Your grandson is in for a somewhat stressful time, in any case. Two-year-olds often have difficulty adjusting to the birth of a sibling because they are still so dependent on their parents, even though they would like to think otherwise. (By age three, many are involved in more out-of-home activities, they're more able to express themselves verbally, and more able to really help in the care of their new siblings.) One response to the stress of becoming an older brother is to want to be more babyish again--for example, to sleep in a crib again. So, the push to grow up fast may be particularly hard at this time.

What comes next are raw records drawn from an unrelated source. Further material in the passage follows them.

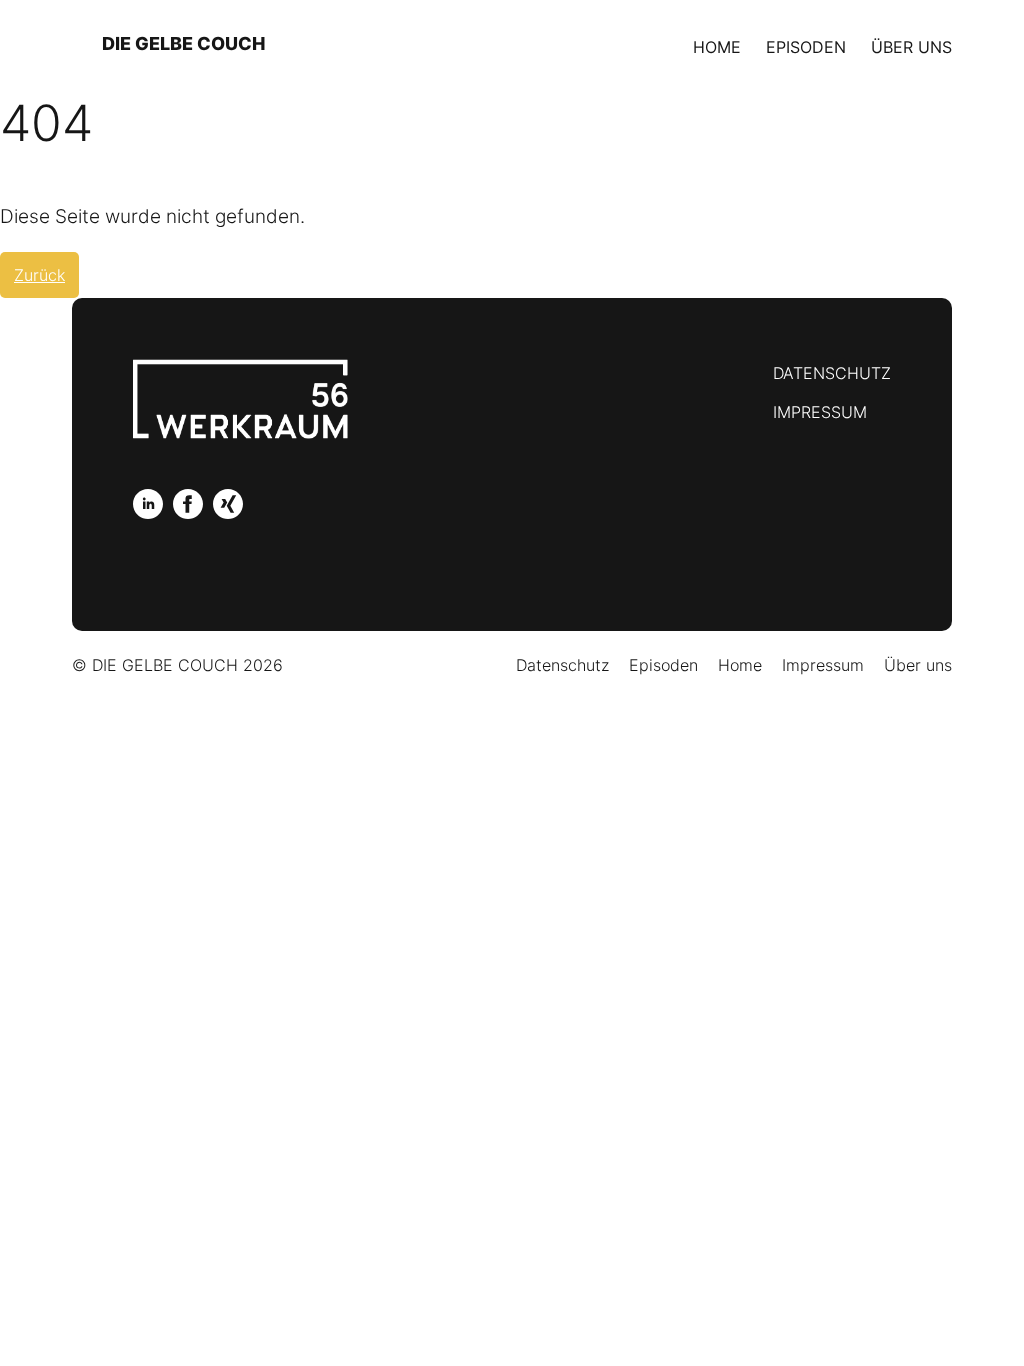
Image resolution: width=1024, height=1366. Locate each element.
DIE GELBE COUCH (183, 43)
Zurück (39, 275)
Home (717, 47)
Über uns (918, 665)
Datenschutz (832, 373)
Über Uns (911, 47)
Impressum (820, 412)
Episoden (806, 47)
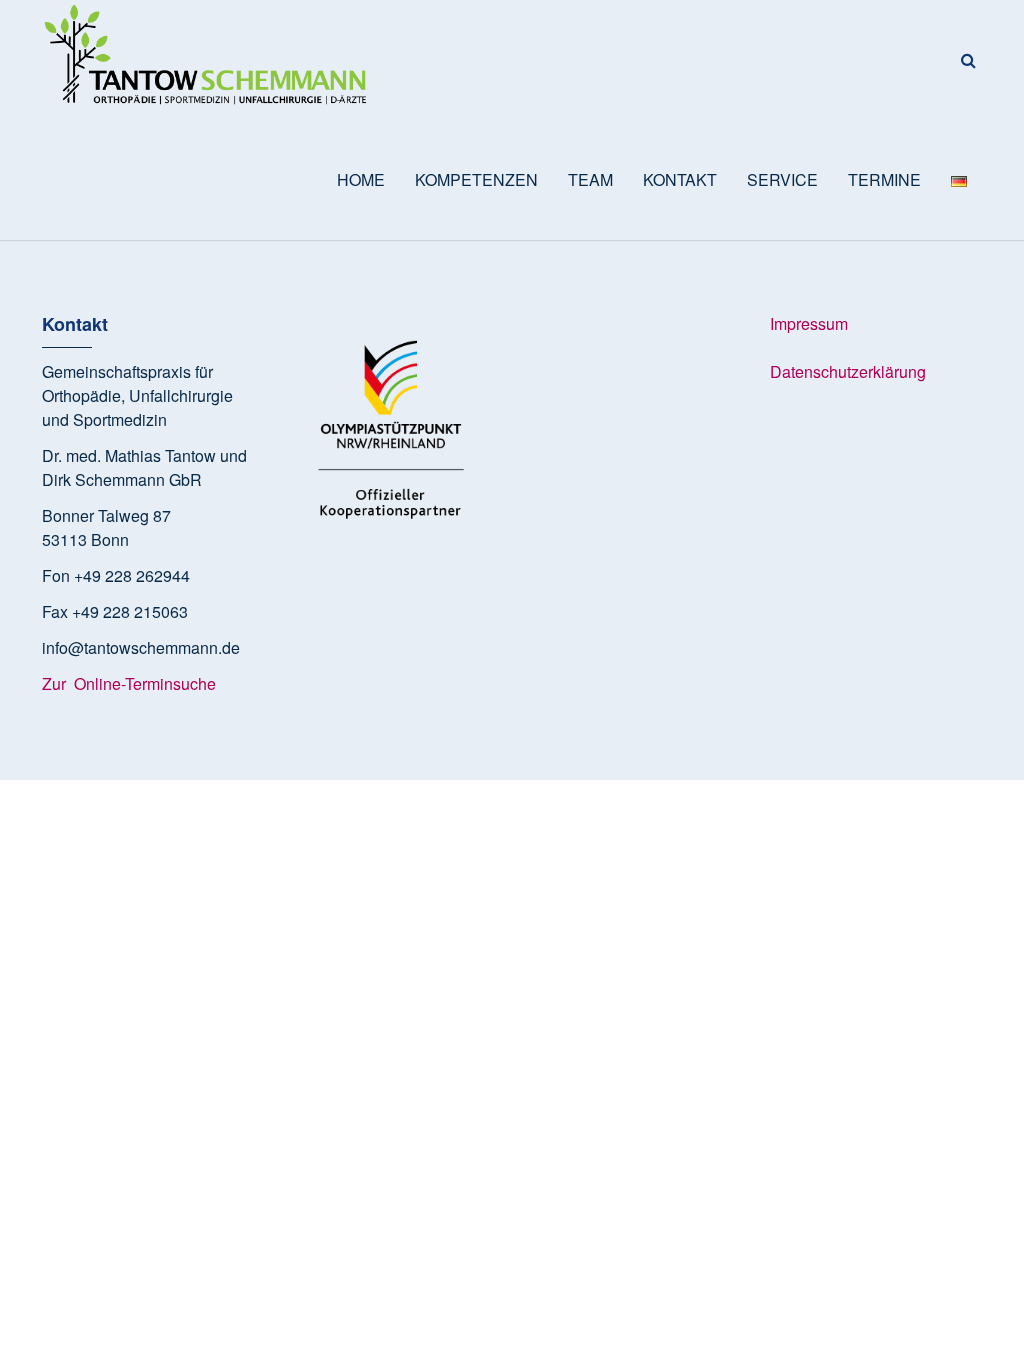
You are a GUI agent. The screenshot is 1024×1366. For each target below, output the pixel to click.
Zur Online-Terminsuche (131, 683)
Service (782, 179)
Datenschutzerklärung (848, 371)
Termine (884, 179)
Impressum (809, 323)
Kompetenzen (476, 179)
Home (361, 179)
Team (590, 179)
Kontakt (680, 179)
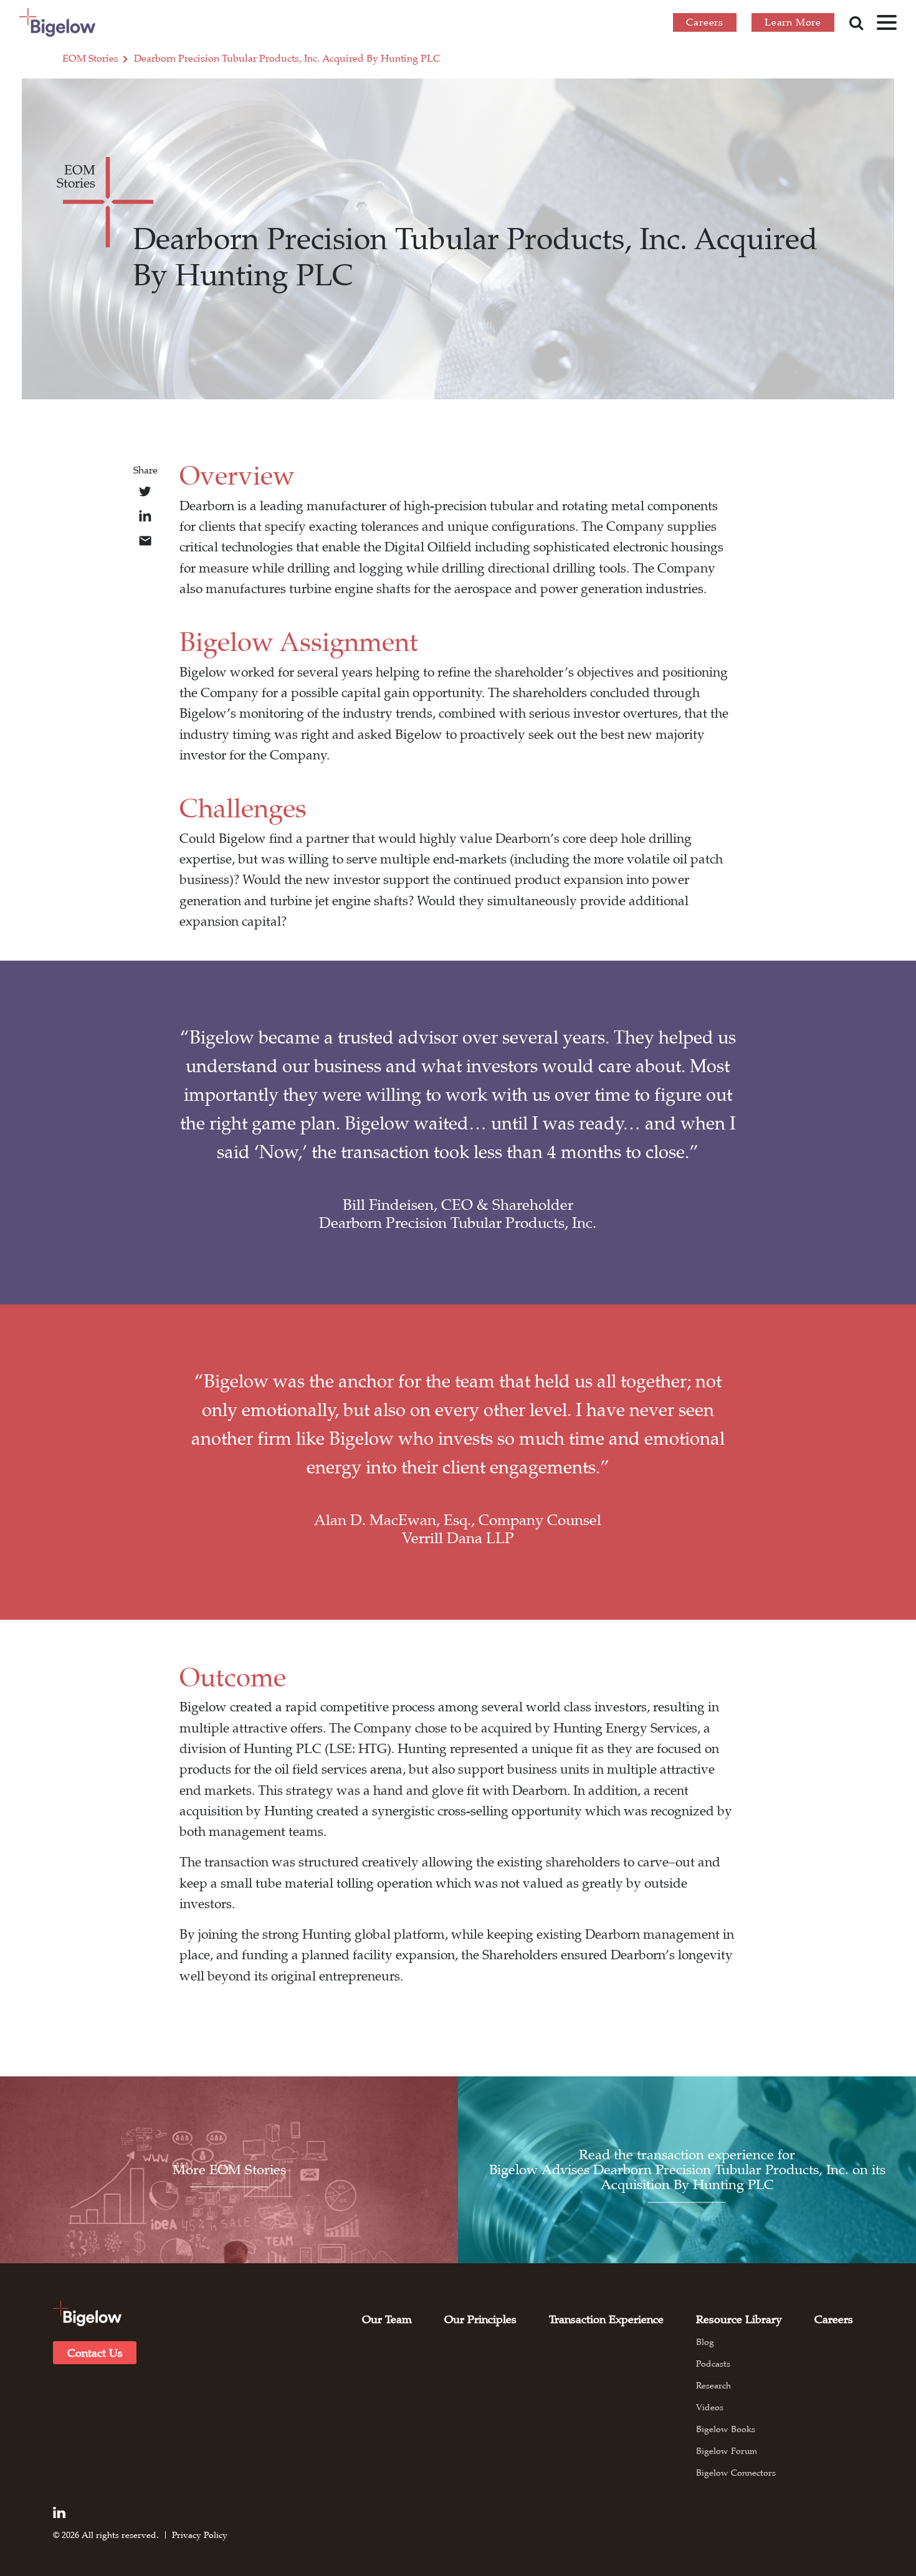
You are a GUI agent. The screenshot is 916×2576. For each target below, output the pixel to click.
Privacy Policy (199, 2535)
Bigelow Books (725, 2429)
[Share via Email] (145, 540)
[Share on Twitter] (145, 491)
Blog (705, 2341)
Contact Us (95, 2353)
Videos (709, 2407)
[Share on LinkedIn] (145, 515)
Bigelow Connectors (736, 2472)
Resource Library (739, 2319)
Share (145, 470)
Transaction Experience (606, 2319)
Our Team (387, 2319)
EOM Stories (90, 58)
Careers (704, 22)
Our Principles (480, 2319)
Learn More (793, 22)
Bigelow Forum (726, 2450)
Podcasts (713, 2363)
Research (713, 2385)
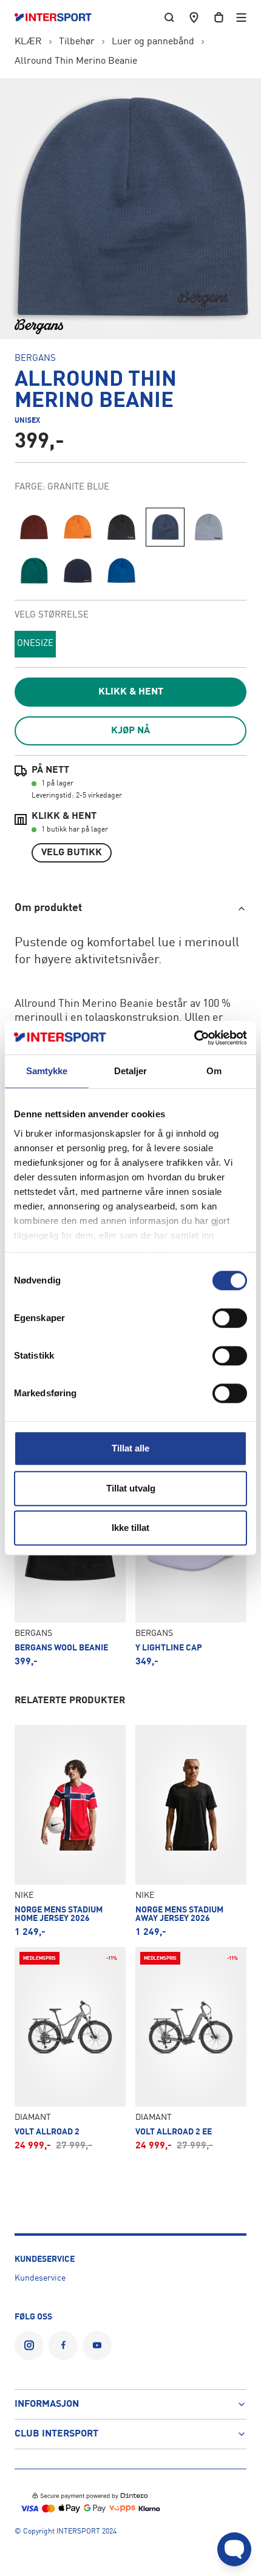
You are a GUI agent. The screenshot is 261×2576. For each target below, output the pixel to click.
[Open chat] (234, 2549)
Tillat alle (130, 1448)
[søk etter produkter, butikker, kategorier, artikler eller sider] (169, 17)
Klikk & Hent (130, 692)
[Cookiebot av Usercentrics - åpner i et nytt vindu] (194, 1038)
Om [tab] (214, 1071)
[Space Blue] (121, 570)
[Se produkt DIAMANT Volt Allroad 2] (70, 2049)
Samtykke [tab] (47, 1071)
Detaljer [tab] (130, 1071)
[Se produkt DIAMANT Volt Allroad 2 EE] (190, 2049)
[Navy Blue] (77, 570)
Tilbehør (77, 42)
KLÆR (28, 42)
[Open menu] (241, 17)
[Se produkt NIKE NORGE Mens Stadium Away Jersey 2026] (190, 1831)
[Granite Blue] (165, 527)
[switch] (229, 1318)
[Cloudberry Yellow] (77, 527)
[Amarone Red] (34, 527)
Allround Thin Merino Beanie (76, 61)
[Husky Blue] (208, 527)
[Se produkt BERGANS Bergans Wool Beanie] (70, 1565)
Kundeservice (40, 2278)
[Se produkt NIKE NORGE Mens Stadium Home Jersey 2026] (70, 1831)
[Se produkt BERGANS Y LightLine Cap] (190, 1565)
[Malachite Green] (34, 570)
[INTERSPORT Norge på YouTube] (97, 2345)
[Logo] (59, 17)
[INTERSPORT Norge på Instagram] (29, 2345)
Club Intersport (56, 2434)
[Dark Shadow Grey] (121, 527)
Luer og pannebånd (153, 42)
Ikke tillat (130, 1527)
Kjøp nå (130, 731)
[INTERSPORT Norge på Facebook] (63, 2345)
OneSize (35, 643)
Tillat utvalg (130, 1488)
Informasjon (47, 2404)
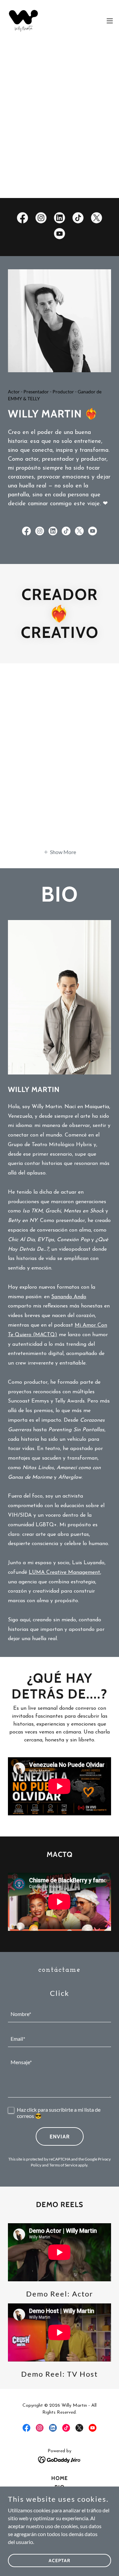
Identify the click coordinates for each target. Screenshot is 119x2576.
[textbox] (59, 2013)
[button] (109, 20)
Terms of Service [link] (63, 2165)
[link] (23, 21)
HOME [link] (59, 2478)
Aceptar (59, 2560)
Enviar (60, 2136)
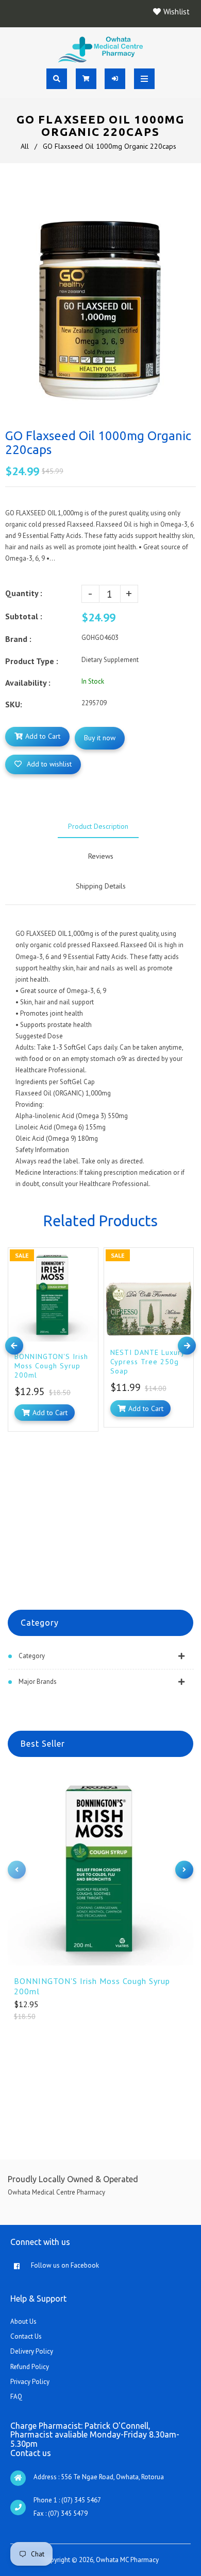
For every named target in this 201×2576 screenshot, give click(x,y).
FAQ (16, 2396)
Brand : (18, 639)
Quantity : (23, 593)
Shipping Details (101, 886)
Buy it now (99, 737)
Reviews (100, 856)
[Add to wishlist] (88, 1257)
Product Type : (31, 661)
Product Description (98, 826)
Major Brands (38, 1681)
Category (32, 1655)
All (25, 146)
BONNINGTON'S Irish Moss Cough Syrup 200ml (92, 1986)
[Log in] (115, 78)
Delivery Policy (31, 2351)
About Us (23, 2321)
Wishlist (176, 11)
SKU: (13, 704)
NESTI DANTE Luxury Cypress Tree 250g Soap (147, 1362)
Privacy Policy (29, 2381)
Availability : (28, 682)
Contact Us (26, 2336)
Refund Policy (29, 2366)
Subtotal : (23, 616)
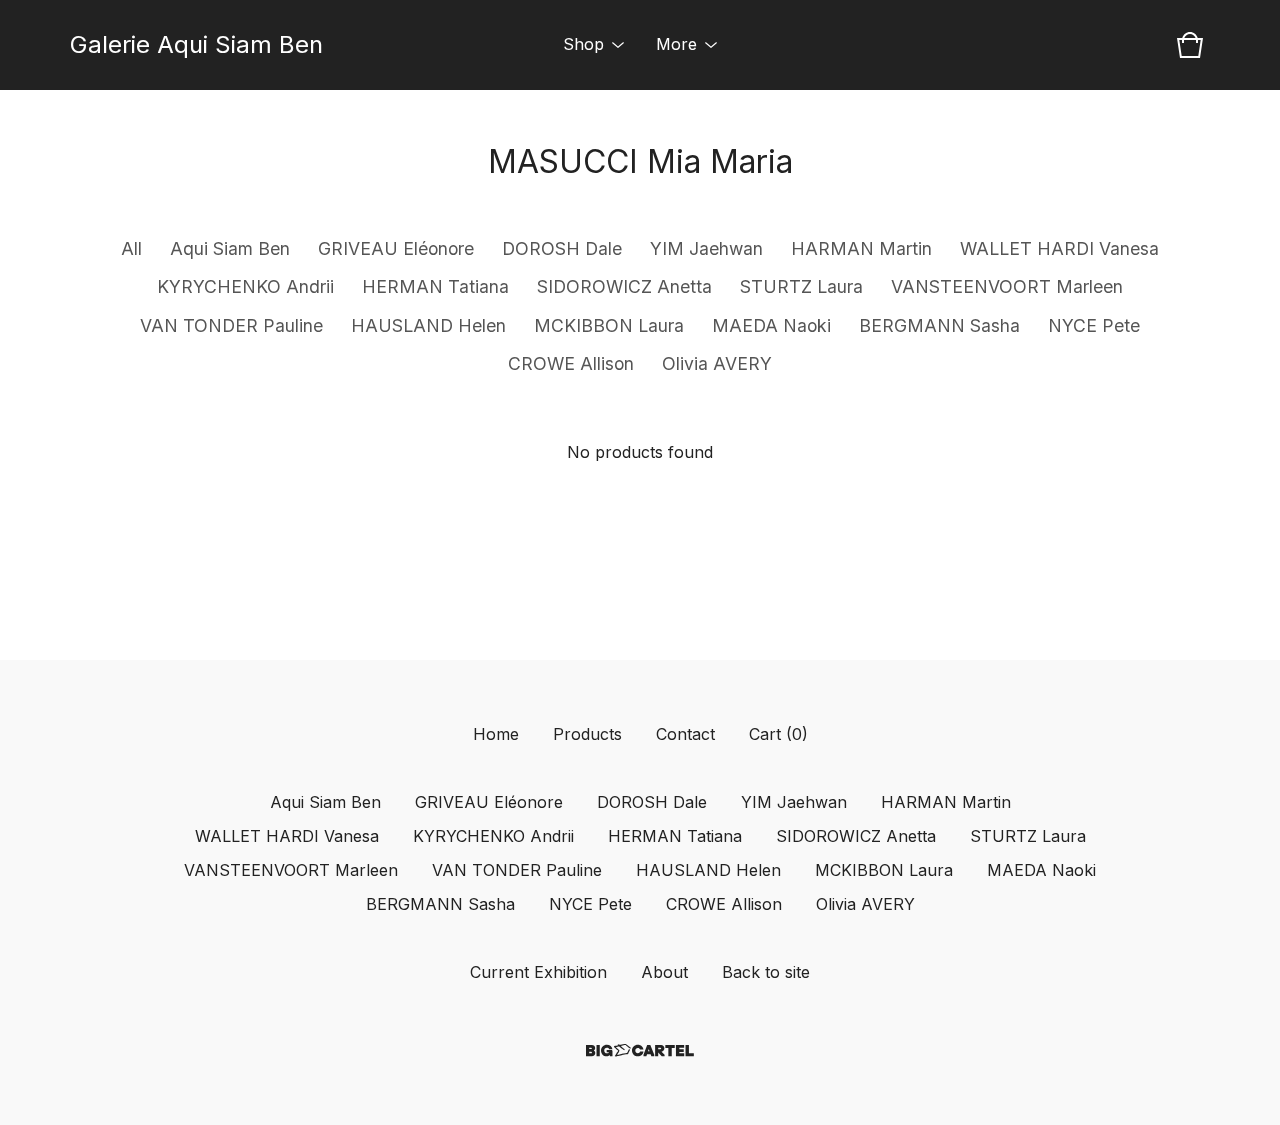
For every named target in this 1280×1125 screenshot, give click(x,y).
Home (496, 734)
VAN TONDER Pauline (231, 325)
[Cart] (1190, 45)
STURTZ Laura (801, 286)
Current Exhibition (538, 972)
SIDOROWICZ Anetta (624, 286)
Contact (685, 734)
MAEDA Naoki (771, 325)
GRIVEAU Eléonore (396, 248)
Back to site (766, 972)
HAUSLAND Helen (428, 325)
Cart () (778, 734)
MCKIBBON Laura (609, 325)
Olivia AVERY (717, 363)
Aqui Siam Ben (230, 248)
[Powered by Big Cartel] (640, 1050)
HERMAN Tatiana (435, 286)
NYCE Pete (1094, 325)
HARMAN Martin (861, 248)
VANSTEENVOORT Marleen (1007, 286)
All (131, 248)
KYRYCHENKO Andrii (245, 286)
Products (587, 734)
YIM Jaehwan (706, 248)
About (664, 972)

In your grandson's case, I think the easiest response is also a good one: give the crib back. The new baby will probably start off in a cradle. If he's ready for a crib before his older brother is ready to give it up, you can rent, borrow, or (if necessary) buy a second crib. When the two-year-old is ready for a big bed, he'll let his parents know and the transition then will be a smooth one.

The parents' guilt is understandable, but not necessary. Was trying to rush your grandson into a big bed a mistake? Sure, I suppose. Parents (being human) make mistakes all the time! Will it have long-term negative effects? I doubt it. Children are tough. Given love and understanding they can (and do!) weather lots of parental mistakes and come out just fine.

— by Robert Needlman, M.D., F.A.A.P.